Our first sale was described as "contents of prominent antique dealer's estate". This would be the second day of this sale. Monica will, often, google the address of the sale just to get a look at the house. She likes to see if it is an old house. When she googled it, it had an association to "Amity Galleries". That is a name we know well as they are an estate sale company whose sales we have gone to many times over the years and it is run by a nice man named Dennis. We hoped that he might just be retiring but when we got there, we got the news. Dennis got sick earlier in the year and passed away in April. We knew we hadn't seen any sale by them in months but hoped for different news when we arrived, Very saddened, we searched the house and found four records to take home. Rest in peace, Dennis, and thanks for being so nice to us over the years! 

Sale #2 was a twenty minute drive and was described, simply, as "contents of house" but, amongst the items listed was "Christmas", "records" and "8-track tapes". It sounded like there might be some old stuff here so, on a week without many choices, it made our list.

It definitely was an old house but much of it was emptied out like this basement. We imagined that this basement bar was once the center of some great parties. A search of the house brought us several old Santas, a record, a book and one pink flamingo.

We had only one more stop to go and, 30 minutes later, we had arrived, It was "65 years of collectibles" and, because it was pretty crowded with family members, we did not take any pictures. It was the second day of the sale and, it there was ever a lot here, it had disappeared long before we got there.

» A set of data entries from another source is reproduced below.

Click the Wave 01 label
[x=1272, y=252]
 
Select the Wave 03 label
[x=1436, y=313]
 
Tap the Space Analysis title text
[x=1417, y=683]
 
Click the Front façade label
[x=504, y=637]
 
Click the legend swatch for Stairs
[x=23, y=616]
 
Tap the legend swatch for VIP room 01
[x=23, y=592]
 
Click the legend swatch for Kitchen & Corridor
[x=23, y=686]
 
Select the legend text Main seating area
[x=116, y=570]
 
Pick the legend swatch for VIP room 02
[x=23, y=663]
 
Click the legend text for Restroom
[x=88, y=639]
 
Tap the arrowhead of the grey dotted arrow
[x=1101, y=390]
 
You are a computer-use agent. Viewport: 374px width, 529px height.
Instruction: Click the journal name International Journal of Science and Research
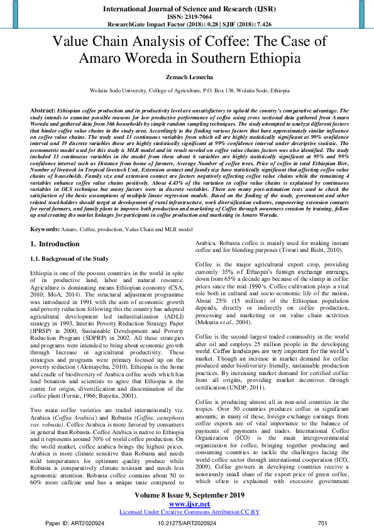(x=187, y=9)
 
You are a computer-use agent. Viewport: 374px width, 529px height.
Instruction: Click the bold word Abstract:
(x=43, y=110)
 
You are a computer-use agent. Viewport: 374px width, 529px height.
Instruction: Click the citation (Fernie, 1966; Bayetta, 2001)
(x=105, y=379)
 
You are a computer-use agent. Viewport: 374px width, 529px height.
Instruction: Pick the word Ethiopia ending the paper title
(x=268, y=58)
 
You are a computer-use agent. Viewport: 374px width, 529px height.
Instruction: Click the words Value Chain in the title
(x=87, y=42)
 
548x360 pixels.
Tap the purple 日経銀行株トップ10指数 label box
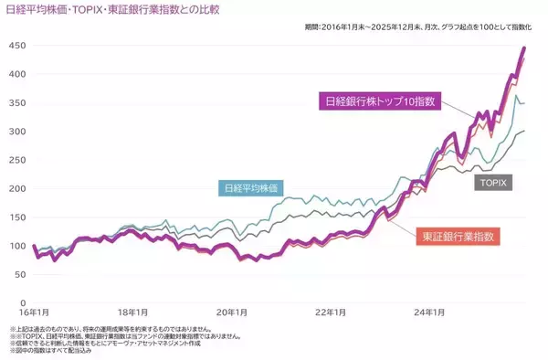point(378,101)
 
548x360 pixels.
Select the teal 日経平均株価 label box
point(250,188)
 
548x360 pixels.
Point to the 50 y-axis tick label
point(17,274)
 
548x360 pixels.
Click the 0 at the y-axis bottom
point(20,302)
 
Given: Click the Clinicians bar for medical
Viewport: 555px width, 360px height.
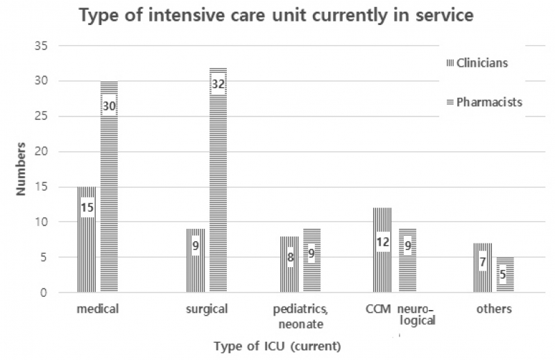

Still, it was not a wasted trip. We brought home a couple of records and a poodle apron for Monica.

The saling day ended early so we had plenty of time to spend a few hours with Monica's dad before heading home to look, again, at what we found. Here is what we saw:

Some records

A book from 1963

A poodle apron for Monica

A pink flamingo. It is not that old (1987) but it is a Don Featherstone! 

Christmas things! An old blow mold Santa, two Christmas records and four Santas (two marked Japan and two marked Hong Kong)

Although the saling opportunities were scarce, it was a great weekend spent together. In the long run, spending this time together is what will always count the most! 

Sunday, July 31, 2016

Twelve Posts In Twenty-One Days: Episode Twelve - Four Local Sales in Just One Saturday Morning

Our goal of catching up on our blog postings is complete! Our goal was to write twelve posts within three weeks of July 11th and today marks our twelfth post and right at the deadline. This post is for the current weekend!

This was a two-day weekend. We hadn't had one of those in several weeks. The workweek seemed really long but, eventually, Saturday arrived and, when Saturday arrives, it means saling. We had four sales on our list and all of them were fairly local. The first began at 8:30 am and was only five minutes from our house. We decided to be there before the doors opened so it was an early start for us. We got up early and got ready quickly. Off we went! 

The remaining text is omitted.